91影视

Let the given function be \(y = {c_1}{x^{ - 1}} + {c_2}x + {c_3}xlnx + 4{x^2}\).

Then, the first derivative of the function is,

\(\frac{{dy}}{{dx}} = - {c_1}{x^{ - 2}} + {c_2} + {c_3}(lnx + 1) + 8x\)

The second derivative of the function is,

\(\frac{{{d^2}y}}{{d{x^2}}} = 2{c_1}{x^{ - 3}} + {c_3}{x^{ - 1}} + 8\)

The third derivative of the function is,

\(\frac{{{d^3}y}}{{d{x^3}}} = - 6{c_1}{x^{ - 4}} - {c_3}{x^{ - 2}}\)

Substitute \(y\), \(y'\) and \(y''\) into the left-hand side of the differential equation.
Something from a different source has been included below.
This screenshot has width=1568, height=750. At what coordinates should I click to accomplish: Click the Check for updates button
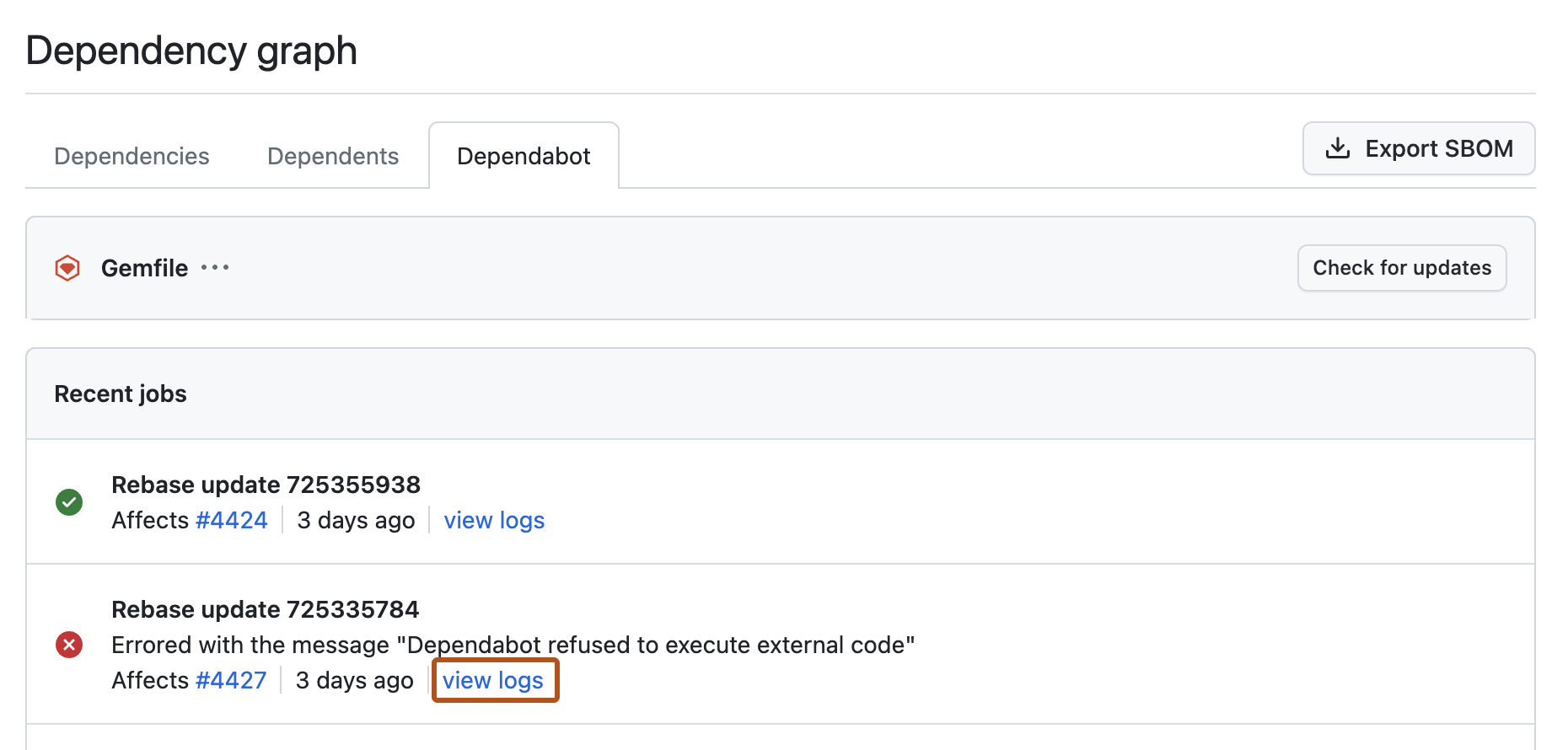pyautogui.click(x=1401, y=268)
\(\begin{aligned}{c}{x^3}\left( { - 6{c_1}{x^{ - 4}} - {c_3}{x^{ - 2}}} \right) + 2{x^2}\left( {2{c_1}{x^{ - 3}} + {c_3}{x^{ - 1}} + 8} \right) - x\left( { - {c_1}{x^{ - 2}} + {c_2} + {c_3}(lnx + 1) + 8x} \right) + \left( {{c_1}{x^{ - 1}} + {c_2}x + {c_3}xlnx + 4{x^2}} \right) &= 12{x^2}\\{c_1}\left( { - 6{x^{ - 1}} + 4{x^{ - 1}} + {x^{ - 1}} + {x^{ - 1}}} \right) + {c_2}( - x + x) + {c_3}( - x + 2x - xlnx - x + xlnx) + \left( {16{x^2} - 8{x^2} + 4{x^2}} \right) &= 12{x^2}\\12{x^2} &= 12{x^2}\end{aligned}\)

That is same as the right-hand side of the differential equation. As the solution has logarithmic term, the solution is defined when \(x > 0\), (i.e.) \(I:(0,\infty )\). Thus, the indicated function is a solution of the given differential equation.